A uranium pile of that size, which cost around US$170mln, is equal to one quarter of Kazatomprom's annual production and approximately 5% of 2016 global marketed production.
In addition, the Kazatomprom contract allows Yellow Cake to buy up to an additional US$100mln of U3O8 each year for the next nine years.
“We are delighted with the outcome of this offering and the strong support from investors for Yellow Cake,” said chief executive Andre Liebenberg.
“Due to an exceptional set of circumstances, uranium is one of the few commodities yet to recover from the recent commodities bear market and we believe that uranium is currently fundamentally and structurally mispriced.”

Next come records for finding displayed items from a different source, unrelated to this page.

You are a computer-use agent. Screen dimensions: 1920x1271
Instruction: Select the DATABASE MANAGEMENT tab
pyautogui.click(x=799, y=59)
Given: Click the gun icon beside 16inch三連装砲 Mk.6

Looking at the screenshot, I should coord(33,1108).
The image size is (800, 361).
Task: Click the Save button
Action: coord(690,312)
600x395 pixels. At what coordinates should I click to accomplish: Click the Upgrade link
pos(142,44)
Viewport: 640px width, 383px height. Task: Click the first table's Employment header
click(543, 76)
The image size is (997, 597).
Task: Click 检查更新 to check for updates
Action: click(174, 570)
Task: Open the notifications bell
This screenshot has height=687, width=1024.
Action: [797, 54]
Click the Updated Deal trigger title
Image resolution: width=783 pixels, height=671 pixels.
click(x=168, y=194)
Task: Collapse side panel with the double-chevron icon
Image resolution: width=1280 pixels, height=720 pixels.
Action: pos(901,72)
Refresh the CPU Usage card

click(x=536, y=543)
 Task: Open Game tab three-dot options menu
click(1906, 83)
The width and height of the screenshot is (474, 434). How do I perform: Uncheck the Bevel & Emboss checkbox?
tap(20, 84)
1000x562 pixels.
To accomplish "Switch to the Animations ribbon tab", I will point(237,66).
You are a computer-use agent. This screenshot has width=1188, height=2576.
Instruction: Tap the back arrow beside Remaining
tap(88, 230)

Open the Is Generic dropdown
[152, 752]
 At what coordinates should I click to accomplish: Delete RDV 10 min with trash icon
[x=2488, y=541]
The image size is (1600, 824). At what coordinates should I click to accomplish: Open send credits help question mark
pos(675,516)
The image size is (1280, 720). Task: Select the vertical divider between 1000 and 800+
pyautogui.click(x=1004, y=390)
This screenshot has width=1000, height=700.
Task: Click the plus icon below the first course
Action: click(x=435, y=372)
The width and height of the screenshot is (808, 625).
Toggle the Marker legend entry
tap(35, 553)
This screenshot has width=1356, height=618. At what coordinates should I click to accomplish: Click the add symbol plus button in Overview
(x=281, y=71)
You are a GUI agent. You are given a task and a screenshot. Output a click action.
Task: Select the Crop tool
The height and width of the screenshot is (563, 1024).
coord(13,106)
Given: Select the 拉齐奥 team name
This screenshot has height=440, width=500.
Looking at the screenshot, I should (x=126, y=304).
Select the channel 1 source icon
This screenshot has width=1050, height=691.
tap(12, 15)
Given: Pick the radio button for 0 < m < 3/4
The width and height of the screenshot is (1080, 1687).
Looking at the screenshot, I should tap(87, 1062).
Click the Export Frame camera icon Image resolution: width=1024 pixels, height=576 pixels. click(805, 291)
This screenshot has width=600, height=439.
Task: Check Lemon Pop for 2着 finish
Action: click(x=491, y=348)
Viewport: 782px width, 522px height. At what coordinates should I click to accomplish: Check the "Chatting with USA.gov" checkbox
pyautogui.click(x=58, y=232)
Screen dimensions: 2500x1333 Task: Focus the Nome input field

He added: “Yellow Cake's long-term supply contract with Kazatomprom has allowed us to secure a highly significant and strategic position in physical uranium, at a competitive price, and to offer that exposure to a potential resurgence in the uranium price to investors, while avoiding direct exposure to exploration, development, mining and processing risk.”
Shares were trading at 194p early on Thursday morning, just below the IPO issue price.